On the Expenditure side:
- The government envisions a 9% YoY decline in domestic debt servicing in FY26, thanks to sharp monetary easing during FY25.
- Defense budget is targeted to increase by 17% YoY, while the government plans to curtail subsidies by 14% YoY.
- The government has allocated PKR 1.0 trillion for Federal PSDP, similar to last year’s allocation. About 30% of this allocation will be used for transport infrastructure projects.
Expenditure (PKR billion)
FY25B | FY25R | Deviation | FY26B | YoY | |
Current Expenditure | 17,203 | 16,390 | -5% | 16,286 | -1% |
– Domestic Interest Pay. | 8,736 | 7,907 | -9% | 7,197 | -9% |
– Foreign Interest Pay. | 1,039 | 1,039 | 0% | 1,009 | -3% |
– Pension | 1,014 | 1,014 | 0% | 1,055 | 4% |
– Defence | 2,122 | 2,181 | 3% | 2,550 | 17% |
– Subsidies | 1,363 | 1,378 | 1% | 1,186 | -14% |
– Emergency Provision | 313 | 223 | -29% | 389 | 74% |
– Civil Govt Running | 839 | 886 | 6% | 971 | 10% |
Development Expenditure | 1,100 | 659 | -40% | 1,400 | 112% |
– Federal PSDP | 1,100 | 1,100 | 0% | 1,000 | -9% |
– Provincial PSDP | 2,383 | 2,383 | 0% | 2,869 | 20% |
Total | 18,877 | 17,249 | -9% | 17,573 | 2% |
Fiscal Deficit | -8,500 | -7,444 | 2% | -6,501 | -13% |
GDP | 124,150 | 114,692 | -8% | 129,567 | 13% |
Fed. Budget Def. % GDP | -6.8% | -6.5% | -5.0% | ||
Overall Fiscal Def. %GDP | -5.9% | -5.6% | -3.9% | ||
Primary Surplus % GDP | 2.0% | 2.2% | 2.4% |
KEY MACRO INDICATORS
Indicator | FY24A | FY25P | FY26B | FY26 Comments |
GDP growth YoY | 2.51% | 2.68% | 4.20% | Broad-based growth expected due to low interest, stable inflation, and pro-agriculture/export policy. |
Agriculture YoY | 6.40% | 0.56% | 4.50% | Supported by collateral-free loans, less imported cotton, improved water access. |
Industry YoY | -1.37% | 4.77% | 4.30% | Positive momentum from LSM and construction revival. |
Services YoY | 2.19% | 2.91% | 4.00% | Will benefit from growing consumption and commodity-based retail. |
Inflation Avg. | 23.87% | 5.00% | 7.50% | CPI to stay in single digits due to stable exchange rate, food prices and oil. |
Fiscal deficit % GDP | 6.90% | 5.60% | 3.90% | Lowest in over a decade, due to expanded tax net and lower debt servicing. |
Primary surplus % GDP | 0.90% | 2.20% | 2.40% | Third straight surplus year showing macro stability. |
CA balance % GDP | -0.6% | 0.5% | -0.5% | Strong remittances and controlled imports to support it. |
Exchange rate (EoY) | 278.34 | 282.20 | 295.00 | Supported by IMF programs, Panda bond, and privatization. |
POSITIVE OUTLOOK FOR THE STOCK MARKET
- FY26 Budget is broadly positive for the equity market. No CGT or dividend tax hikes.

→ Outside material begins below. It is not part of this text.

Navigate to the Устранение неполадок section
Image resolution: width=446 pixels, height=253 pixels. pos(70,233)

- Moderate relief in salaried tax and super tax will boost investor confidence.
- Higher tax on debt returns may shift capital to equities, supporting market liquidity and rerating.
- PE multiple of 6.5x still below historic average of 7.5x.

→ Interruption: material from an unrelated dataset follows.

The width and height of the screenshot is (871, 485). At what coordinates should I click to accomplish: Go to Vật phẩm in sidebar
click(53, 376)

- Positive or neutral impacts across major PSX sectors.
- Beneficiaries: Cement, Pharmaceuticals, Fertilizer, Energy.
- Restrictions on non-filers may impact Banks and Autos short term.
- Efforts to formalize the economy will aid long-term corporate profitability.